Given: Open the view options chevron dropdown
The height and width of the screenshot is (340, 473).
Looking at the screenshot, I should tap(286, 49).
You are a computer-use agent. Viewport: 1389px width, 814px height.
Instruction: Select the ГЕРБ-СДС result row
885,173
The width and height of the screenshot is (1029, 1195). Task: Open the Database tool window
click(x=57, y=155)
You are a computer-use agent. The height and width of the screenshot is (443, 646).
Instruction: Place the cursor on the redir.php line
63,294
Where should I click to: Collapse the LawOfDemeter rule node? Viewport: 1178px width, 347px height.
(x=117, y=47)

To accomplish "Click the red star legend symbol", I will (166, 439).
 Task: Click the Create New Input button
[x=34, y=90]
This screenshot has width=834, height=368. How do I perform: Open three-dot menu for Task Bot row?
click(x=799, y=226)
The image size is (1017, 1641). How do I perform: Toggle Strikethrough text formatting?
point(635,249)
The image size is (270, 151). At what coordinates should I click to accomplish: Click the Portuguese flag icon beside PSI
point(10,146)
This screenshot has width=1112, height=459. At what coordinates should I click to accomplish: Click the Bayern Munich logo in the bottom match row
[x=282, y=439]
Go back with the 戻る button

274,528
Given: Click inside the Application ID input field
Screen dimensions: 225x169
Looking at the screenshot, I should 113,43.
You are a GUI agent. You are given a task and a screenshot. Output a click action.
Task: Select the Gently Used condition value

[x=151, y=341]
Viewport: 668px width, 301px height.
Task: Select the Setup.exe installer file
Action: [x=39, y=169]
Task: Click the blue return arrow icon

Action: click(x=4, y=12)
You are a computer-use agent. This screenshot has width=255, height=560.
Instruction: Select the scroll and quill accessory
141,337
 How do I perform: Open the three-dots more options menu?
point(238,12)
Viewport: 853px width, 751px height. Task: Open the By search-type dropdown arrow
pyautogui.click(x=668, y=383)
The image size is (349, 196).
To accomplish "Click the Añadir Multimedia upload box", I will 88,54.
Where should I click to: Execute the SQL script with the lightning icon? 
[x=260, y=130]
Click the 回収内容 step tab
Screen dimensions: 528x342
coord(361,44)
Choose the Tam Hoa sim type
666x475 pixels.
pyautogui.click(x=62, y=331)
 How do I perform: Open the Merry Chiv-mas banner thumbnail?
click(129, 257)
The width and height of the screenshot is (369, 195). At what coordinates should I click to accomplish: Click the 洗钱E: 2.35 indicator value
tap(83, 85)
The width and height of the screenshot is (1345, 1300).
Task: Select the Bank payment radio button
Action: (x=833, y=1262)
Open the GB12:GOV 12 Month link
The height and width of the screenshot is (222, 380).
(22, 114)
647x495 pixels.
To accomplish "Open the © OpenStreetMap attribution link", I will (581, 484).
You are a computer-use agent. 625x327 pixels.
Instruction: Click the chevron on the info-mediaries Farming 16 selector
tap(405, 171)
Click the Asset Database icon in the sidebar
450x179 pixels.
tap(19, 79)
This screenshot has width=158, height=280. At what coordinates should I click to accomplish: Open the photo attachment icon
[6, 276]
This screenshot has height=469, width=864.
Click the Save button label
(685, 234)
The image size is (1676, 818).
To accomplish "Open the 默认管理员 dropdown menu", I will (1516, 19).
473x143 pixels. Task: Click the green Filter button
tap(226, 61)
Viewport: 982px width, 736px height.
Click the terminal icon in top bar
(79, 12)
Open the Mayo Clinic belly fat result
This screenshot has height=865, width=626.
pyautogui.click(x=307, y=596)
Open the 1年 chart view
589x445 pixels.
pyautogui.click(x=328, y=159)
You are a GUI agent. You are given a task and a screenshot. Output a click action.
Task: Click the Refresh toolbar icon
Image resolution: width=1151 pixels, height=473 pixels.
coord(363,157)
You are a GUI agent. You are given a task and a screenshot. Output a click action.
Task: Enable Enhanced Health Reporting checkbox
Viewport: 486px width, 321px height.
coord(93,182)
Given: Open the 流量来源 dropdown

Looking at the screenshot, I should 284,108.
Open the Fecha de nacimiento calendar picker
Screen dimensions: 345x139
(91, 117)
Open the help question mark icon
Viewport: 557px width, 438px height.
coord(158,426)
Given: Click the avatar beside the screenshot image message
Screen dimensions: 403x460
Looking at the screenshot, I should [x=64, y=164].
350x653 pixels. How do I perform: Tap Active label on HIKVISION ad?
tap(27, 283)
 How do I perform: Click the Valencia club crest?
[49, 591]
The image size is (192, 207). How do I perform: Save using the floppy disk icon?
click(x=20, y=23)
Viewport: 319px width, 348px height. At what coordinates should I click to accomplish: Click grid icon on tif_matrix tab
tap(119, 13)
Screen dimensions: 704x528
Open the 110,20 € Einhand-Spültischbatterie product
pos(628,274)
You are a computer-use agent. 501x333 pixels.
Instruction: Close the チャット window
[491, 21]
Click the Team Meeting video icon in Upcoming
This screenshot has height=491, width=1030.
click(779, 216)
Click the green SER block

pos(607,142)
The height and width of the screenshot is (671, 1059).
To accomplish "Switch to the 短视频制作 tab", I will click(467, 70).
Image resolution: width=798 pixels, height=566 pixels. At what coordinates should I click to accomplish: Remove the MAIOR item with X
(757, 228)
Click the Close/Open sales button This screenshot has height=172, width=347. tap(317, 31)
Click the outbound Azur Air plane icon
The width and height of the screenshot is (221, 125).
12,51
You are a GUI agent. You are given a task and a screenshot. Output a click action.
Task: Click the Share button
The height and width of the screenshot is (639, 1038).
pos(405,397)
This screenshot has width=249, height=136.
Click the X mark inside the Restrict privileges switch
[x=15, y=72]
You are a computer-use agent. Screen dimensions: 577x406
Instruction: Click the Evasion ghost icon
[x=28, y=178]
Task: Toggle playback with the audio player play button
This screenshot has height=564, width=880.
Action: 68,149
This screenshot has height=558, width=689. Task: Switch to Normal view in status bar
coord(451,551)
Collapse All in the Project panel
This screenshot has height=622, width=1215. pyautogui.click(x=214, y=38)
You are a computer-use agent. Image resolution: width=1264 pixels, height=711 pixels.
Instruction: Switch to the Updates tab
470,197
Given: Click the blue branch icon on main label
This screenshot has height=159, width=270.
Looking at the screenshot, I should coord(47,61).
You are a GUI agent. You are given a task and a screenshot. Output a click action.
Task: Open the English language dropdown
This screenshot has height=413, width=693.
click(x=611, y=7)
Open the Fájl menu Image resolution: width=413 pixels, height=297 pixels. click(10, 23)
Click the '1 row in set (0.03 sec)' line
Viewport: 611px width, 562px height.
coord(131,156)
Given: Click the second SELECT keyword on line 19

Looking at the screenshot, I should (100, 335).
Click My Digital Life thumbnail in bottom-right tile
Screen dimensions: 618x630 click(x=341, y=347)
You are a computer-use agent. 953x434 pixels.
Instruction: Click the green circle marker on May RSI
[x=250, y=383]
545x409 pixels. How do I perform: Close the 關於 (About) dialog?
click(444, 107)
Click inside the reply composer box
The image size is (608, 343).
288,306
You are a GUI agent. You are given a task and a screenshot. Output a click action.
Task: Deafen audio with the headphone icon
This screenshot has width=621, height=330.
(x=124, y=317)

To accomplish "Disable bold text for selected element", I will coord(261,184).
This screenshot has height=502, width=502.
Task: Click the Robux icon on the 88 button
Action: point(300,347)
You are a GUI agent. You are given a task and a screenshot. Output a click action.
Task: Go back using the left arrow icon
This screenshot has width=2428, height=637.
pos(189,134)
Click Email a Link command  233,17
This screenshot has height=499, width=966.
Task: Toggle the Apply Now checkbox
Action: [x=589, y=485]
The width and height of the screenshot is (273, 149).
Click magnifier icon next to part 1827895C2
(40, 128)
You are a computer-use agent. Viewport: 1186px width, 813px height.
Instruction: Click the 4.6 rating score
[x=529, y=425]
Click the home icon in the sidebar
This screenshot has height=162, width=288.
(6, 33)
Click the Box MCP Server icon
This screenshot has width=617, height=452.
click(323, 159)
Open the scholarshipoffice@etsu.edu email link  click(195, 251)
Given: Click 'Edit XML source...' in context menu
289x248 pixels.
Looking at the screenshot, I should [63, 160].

····················

* [Exercise requirements] Note down each line above where the word "audio" occurs.

* [Result of the task]
Task: Toggle playback with the audio player play button
Task: Deafen audio with the headphone icon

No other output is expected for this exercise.